▶ TEXT
————
Derryn Hinch: I was at the Emirates marquee and it was very pleasant. And I met Gina Rinehart for the first time and we had a little chat. And she said: “We can’t talk too long Derryn or people will think we’re talking about Kidman.” And I said: “Well, just tell them we’re talking about Nicole.”

Here Paul Murray laughed loud and long at The Human Mumble’s joke. And Derryn Hinch laughed out and loud and long at his very own joke – which had already been reported by Joe Aston in the Australian Financial Review’s “Rear Window” column that very morning. There is the issue of who should be able to purchase the Kidman cattle station in Central Australia. And then there is Nicole Kidman. Good one – the first time round, at least.

Then your man Hinch attempted to joke about women falling down stairs and a former colleague’s call for a certain socialite Lillian Frank (born 1936) to be shot. Funny, eh? You be the judge:

Derryn Hinch: I wasn’t there when she [Gina Rinehart] had her fall and those stairs were very steep I’ll grant that for her. But it reminded me of a story from the mid-1980s when the doyenne of the Melbourne Cup, Lillian Frank, was there. And Lillian fell down a stalled escalator right next to a champagne bar – and she tried to negotiate it and tripped and fell down very badly. Gashed her leg very badly, the old funny hat went all eschew. And I was standing next to Doug Mulray at the top of the escalator. And Mulray shouted out: “Put a screen around her and shoot her.”
————
▶ PROMPT A
Convert the part of the records that opens with the first line and closes with the line containing "pos(108,275)" into a Markdown table with the columns Row and Line. Give each row a number and leave out blank lines.
————
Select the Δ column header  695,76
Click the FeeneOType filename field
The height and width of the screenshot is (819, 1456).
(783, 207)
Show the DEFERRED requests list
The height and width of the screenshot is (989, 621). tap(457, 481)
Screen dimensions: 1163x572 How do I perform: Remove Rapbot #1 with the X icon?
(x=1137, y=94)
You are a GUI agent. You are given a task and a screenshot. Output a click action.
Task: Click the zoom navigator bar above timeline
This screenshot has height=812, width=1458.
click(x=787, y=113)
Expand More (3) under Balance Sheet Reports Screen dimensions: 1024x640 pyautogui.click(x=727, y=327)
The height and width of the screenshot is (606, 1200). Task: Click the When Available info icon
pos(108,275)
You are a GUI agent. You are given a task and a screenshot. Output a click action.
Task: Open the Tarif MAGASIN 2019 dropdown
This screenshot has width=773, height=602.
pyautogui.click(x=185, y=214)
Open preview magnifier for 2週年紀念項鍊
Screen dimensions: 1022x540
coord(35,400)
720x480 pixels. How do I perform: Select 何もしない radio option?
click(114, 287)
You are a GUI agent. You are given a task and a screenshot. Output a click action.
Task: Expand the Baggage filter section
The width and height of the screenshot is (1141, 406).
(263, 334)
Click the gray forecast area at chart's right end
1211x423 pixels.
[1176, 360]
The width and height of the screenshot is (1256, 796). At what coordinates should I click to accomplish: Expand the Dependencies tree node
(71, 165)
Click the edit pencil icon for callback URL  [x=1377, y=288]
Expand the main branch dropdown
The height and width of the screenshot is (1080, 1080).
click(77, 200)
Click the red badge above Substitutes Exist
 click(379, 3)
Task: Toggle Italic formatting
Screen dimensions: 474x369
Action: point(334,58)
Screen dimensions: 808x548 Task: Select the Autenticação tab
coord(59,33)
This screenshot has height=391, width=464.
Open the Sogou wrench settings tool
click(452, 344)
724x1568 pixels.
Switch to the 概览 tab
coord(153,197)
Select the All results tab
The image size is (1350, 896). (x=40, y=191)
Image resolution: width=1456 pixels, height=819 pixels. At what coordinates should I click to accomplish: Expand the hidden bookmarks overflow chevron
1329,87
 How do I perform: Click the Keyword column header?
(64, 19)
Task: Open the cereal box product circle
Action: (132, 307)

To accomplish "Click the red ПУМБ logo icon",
————
▶ PROMPT B
Transcribe the part of the passage about Derryn Hinch that opens with the words "Here Paul Murray" and closes with "round, at least.".

▶ COMPLETE RESPONSE A
| Row | Line |
|---|---|
| 1 | Select the Δ column header  695,76 |
| 2 | Click the FeeneOType filename field |
| 3 | The height and width of the screenshot is (819, 1456). |
| 4 | (783, 207) |
| 5 | Show the DEFERRED requests list |
| 6 | The height and width of the screenshot is (989, 621). tap(457, 481) |
| 7 | Screen dimensions: 1163x572 How do I perform: Remove Rapbot #1 with the X icon? |
| 8 | (x=1137, y=94) |
| 9 | You are a GUI agent. You are given a task and a screenshot. Output a click action. |
| 10 | Task: Click the zoom navigator bar above timeline |
| 11 | This screenshot has height=812, width=1458. |
| 12 | click(x=787, y=113) |
| 13 | Expand More (3) under Balance Sheet Reports Screen dimensions: 1024x640 pyautogui.click(x=727, y=327) |
| 14 | The height and width of the screenshot is (606, 1200). Task: Click the When Available info icon |
| 15 | pos(108,275) |

▶ COMPLETE RESPONSE B
Here Paul Murray laughed loud and long at The Human Mumble’s joke. And Derryn Hinch laughed out and loud and long at his very own joke – which had already been reported by Joe Aston in the Australian Financial Review’s “Rear Window” column that very morning. There is the issue of who should be able to purchase the Kidman cattle station in Central Australia. And then there is Nicole Kidman. Good one – the first time round, at least.